*DATASET ENTRIES*.
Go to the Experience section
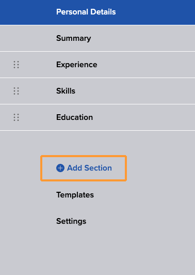The width and height of the screenshot is (195, 275). point(98,65)
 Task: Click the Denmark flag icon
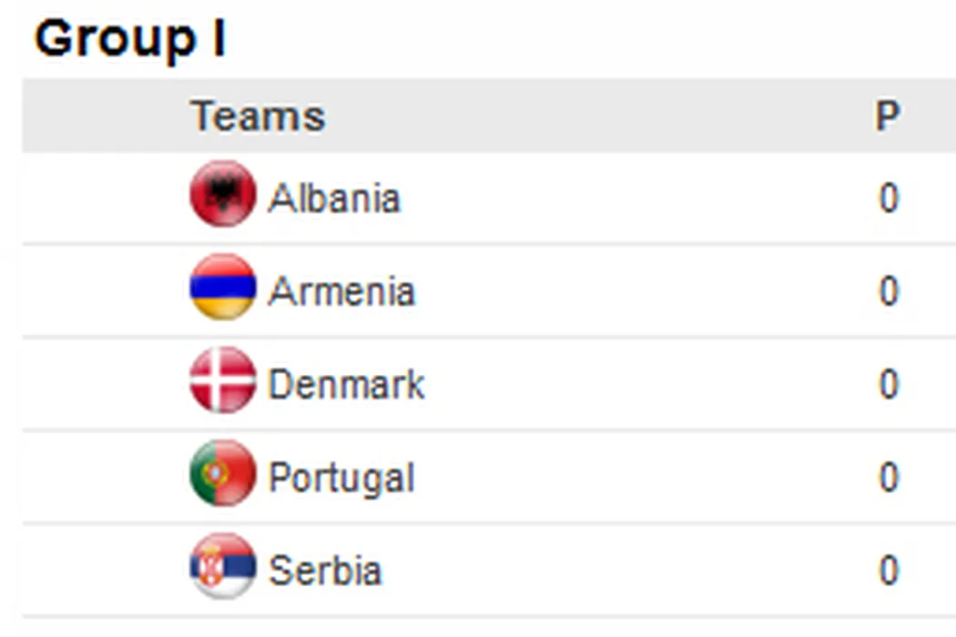[x=222, y=380]
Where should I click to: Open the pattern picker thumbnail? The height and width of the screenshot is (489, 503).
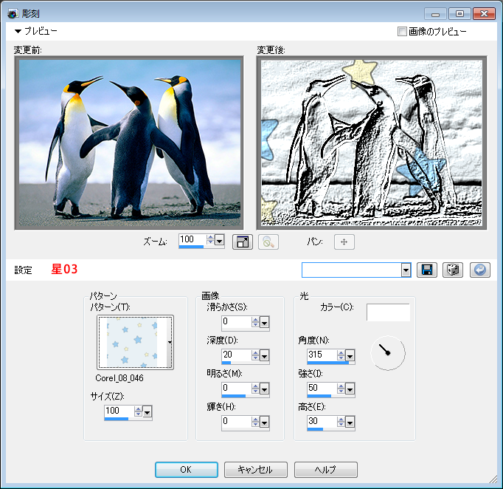coord(135,342)
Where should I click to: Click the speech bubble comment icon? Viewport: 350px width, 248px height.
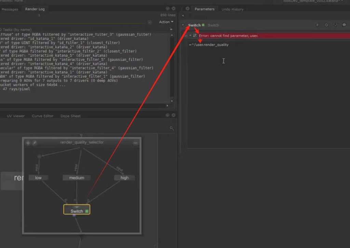click(x=344, y=25)
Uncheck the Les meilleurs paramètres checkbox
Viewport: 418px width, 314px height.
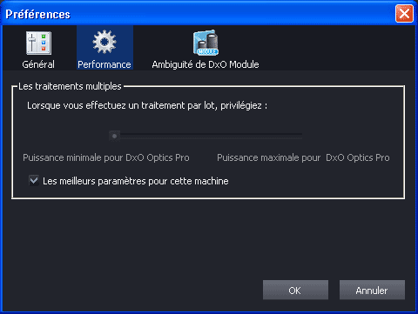pyautogui.click(x=34, y=180)
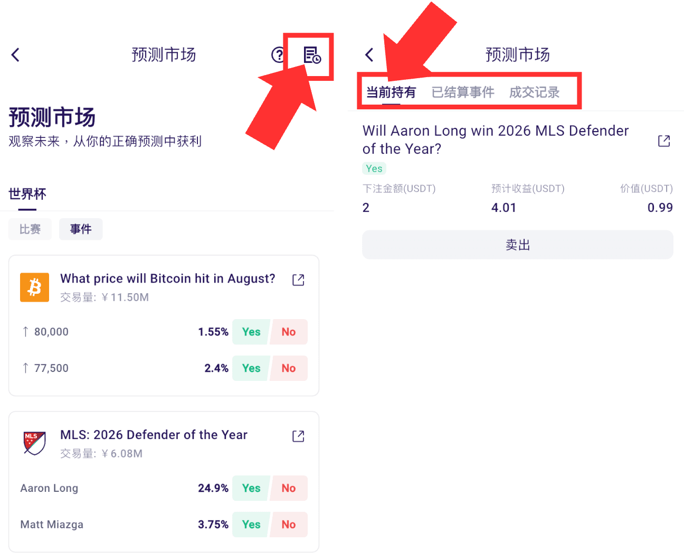Select the 当前持有 tab
684x560 pixels.
pos(391,92)
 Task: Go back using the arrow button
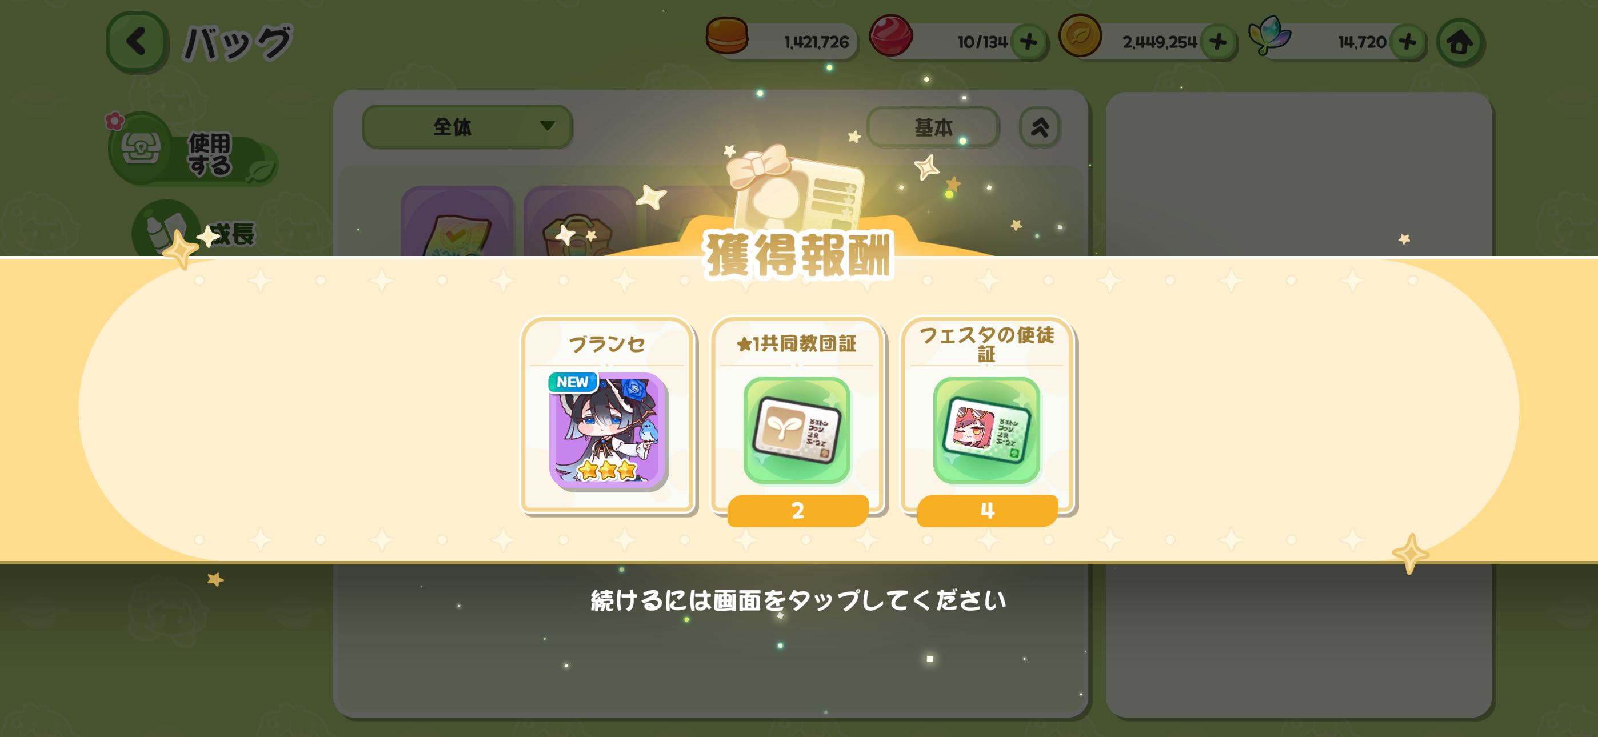(x=137, y=42)
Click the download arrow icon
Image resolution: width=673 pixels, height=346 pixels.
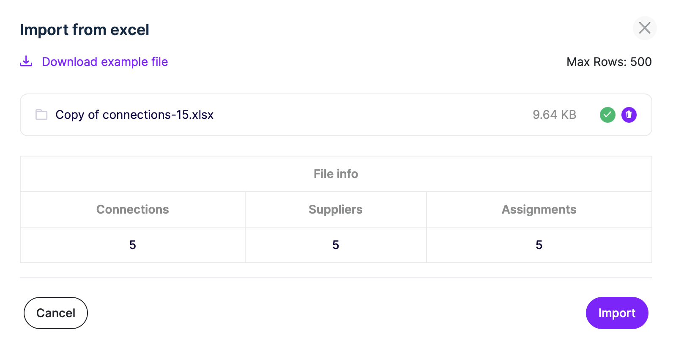pos(26,62)
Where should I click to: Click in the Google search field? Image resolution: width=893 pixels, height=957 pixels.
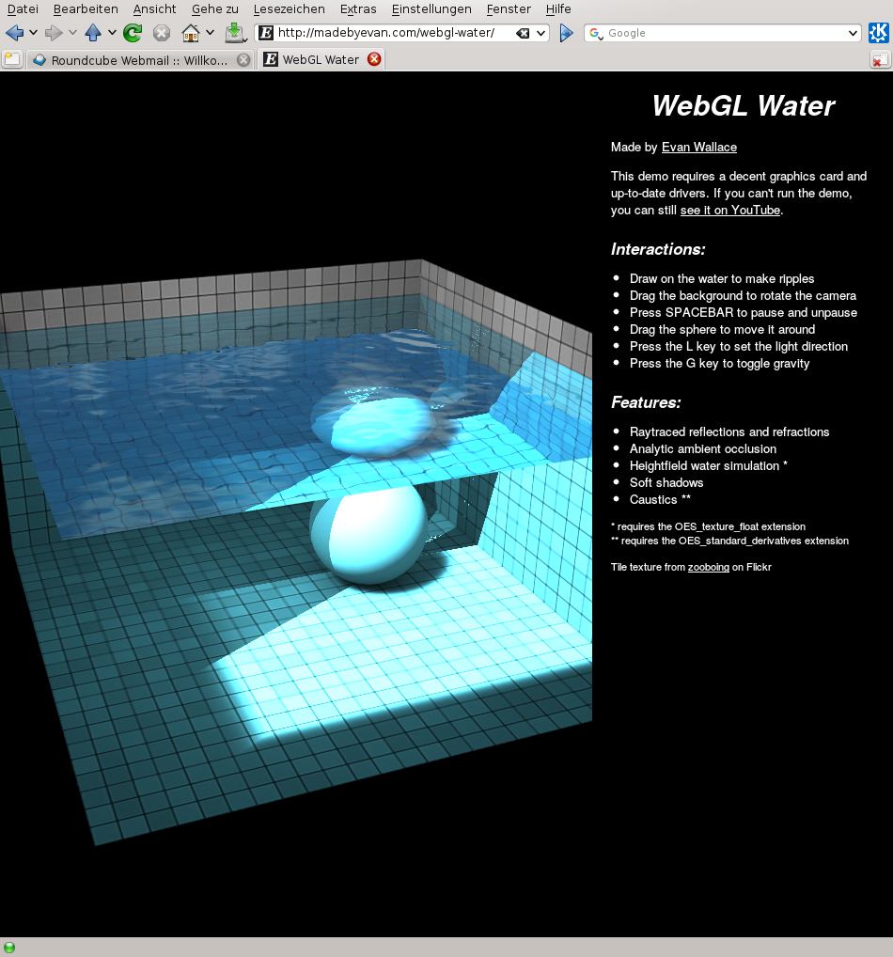pos(724,33)
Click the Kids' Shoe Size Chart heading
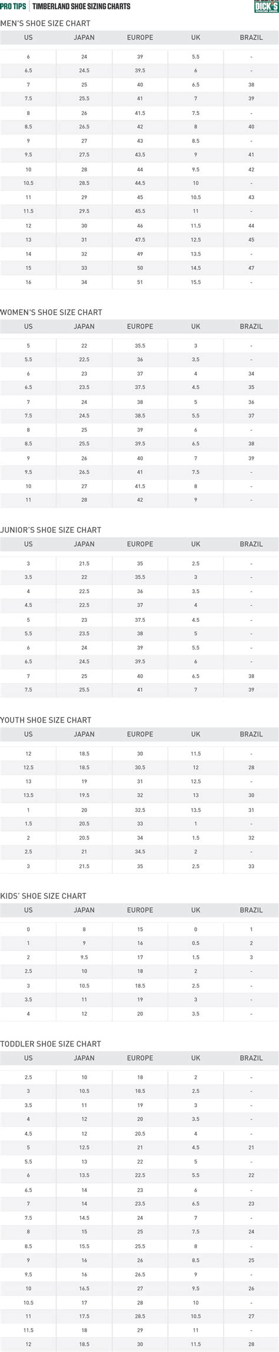This screenshot has width=279, height=1352. pos(44,896)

*TRY IT*. Quote every record above exactly, leaving out any pictures.

*PROBLEM SOLUTION*.
Go to the Experience section
The width and height of the screenshot is (195, 275). point(98,65)
 Task: Click the Denmark flag icon
[x=222, y=380]
Where should I click to: Open the pattern picker thumbnail? The height and width of the screenshot is (489, 503).
coord(135,342)
Where should I click to: Click the speech bubble comment icon? Viewport: 350px width, 248px height.
click(x=344, y=25)
Uncheck the Les meilleurs paramètres checkbox
Viewport: 418px width, 314px height.
pyautogui.click(x=34, y=180)
Select the 当前持有 tab
684x560 pixels.
pos(391,92)
 Task: Go back using the arrow button
(x=137, y=42)
Click the download arrow icon
Image resolution: width=673 pixels, height=346 pixels.
pos(26,62)
Where should I click to: Click in the Google search field? Image resolution: width=893 pixels, height=957 pixels.
pos(724,33)
Click the Kids' Shoe Size Chart heading
This screenshot has width=279, height=1352. pos(44,896)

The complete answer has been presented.